(Records excerpted from a collection)
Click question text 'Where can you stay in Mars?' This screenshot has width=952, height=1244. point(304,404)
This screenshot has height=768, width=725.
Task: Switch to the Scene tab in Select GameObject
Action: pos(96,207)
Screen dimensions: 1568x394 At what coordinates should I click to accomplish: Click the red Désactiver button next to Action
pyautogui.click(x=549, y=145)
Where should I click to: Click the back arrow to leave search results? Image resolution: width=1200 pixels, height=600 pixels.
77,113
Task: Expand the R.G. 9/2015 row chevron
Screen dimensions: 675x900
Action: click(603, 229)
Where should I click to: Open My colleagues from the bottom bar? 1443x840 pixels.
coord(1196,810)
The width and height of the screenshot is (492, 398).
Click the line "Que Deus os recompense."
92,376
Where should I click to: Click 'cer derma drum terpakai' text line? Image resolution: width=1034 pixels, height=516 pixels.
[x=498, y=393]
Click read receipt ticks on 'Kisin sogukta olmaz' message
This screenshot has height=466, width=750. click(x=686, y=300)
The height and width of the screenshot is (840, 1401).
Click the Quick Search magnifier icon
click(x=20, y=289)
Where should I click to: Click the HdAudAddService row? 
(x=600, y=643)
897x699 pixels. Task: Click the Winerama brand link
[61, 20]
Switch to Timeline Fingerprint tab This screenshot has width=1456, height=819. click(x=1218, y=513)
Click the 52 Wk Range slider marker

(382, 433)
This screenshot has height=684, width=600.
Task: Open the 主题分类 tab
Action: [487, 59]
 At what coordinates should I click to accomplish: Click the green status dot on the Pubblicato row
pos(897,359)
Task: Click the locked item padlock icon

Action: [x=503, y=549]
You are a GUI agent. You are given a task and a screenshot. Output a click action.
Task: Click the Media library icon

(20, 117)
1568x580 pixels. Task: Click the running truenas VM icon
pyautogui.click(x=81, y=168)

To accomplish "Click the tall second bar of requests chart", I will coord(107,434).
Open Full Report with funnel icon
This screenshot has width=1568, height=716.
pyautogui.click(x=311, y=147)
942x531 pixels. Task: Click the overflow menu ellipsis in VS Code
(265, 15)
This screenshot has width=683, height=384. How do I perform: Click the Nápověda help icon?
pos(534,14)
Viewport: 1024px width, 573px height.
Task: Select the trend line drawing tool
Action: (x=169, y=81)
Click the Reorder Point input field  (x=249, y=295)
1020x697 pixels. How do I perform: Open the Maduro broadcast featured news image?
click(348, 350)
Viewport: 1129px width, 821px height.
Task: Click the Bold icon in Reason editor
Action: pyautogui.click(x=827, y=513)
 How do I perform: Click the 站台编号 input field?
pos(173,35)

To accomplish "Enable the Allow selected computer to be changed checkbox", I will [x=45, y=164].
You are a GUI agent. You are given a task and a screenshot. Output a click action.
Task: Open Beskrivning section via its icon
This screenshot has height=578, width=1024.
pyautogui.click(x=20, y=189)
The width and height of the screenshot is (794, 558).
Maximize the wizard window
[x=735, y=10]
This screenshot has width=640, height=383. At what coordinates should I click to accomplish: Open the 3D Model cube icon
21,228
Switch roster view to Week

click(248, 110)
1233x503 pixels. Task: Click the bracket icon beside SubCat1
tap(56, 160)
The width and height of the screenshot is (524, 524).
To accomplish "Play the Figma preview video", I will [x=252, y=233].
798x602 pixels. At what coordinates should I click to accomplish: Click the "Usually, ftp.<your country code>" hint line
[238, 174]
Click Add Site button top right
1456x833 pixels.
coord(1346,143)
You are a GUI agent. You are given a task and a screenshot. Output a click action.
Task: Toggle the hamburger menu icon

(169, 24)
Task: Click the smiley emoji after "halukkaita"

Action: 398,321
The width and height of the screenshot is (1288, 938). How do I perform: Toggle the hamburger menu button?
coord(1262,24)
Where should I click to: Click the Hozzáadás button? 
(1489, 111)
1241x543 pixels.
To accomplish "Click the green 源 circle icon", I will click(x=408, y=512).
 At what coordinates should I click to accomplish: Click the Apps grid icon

Your task - Among the entries above, identify all lines with "will" and copy them.

Expected answer -
To accomplish "Click the tall second bar of requests chart", I will coord(107,434).
To accomplish "Enable the Allow selected computer to be changed checkbox", I will [x=45, y=164].
To accomplish "Play the Figma preview video", I will [x=252, y=233].
To accomplish "Click the green 源 circle icon", I will click(x=408, y=512).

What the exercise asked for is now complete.